Output the data as it stands. Each line must match exactly.
═══ SOURCE INFORMATION ═══
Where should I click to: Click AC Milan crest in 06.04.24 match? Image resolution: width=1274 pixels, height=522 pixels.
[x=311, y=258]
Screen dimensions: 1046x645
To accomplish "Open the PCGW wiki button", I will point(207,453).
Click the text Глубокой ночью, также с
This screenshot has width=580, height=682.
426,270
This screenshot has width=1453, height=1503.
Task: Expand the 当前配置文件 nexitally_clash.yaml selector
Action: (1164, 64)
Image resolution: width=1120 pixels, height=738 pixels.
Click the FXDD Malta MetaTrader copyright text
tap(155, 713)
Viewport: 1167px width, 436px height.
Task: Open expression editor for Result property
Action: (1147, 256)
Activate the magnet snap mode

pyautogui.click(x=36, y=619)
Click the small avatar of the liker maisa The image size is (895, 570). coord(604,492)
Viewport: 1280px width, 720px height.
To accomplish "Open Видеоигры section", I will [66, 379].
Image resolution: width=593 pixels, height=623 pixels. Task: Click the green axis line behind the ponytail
═══
#### EXERCISE ANSWER:
Where should I click to: Click AC Milan crest in 06.04.24 match? Image resolution: width=1274 pixels, height=522 pixels.
[x=311, y=258]
Screen dimensions: 1046x645
To accomplish "Open the PCGW wiki button", I will point(207,453).
Click the text Глубокой ночью, также с
This screenshot has width=580, height=682.
426,270
This screenshot has width=1453, height=1503.
Task: Expand the 当前配置文件 nexitally_clash.yaml selector
Action: (1164, 64)
Image resolution: width=1120 pixels, height=738 pixels.
Click the FXDD Malta MetaTrader copyright text
tap(155, 713)
Viewport: 1167px width, 436px height.
Task: Open expression editor for Result property
Action: (1147, 256)
Activate the magnet snap mode

pyautogui.click(x=36, y=619)
Click the small avatar of the liker maisa The image size is (895, 570). coord(604,492)
Viewport: 1280px width, 720px height.
To accomplish "Open Видеоигры section", I will [66, 379].
Image resolution: width=593 pixels, height=623 pixels. Task: Click the green axis line behind the ponytail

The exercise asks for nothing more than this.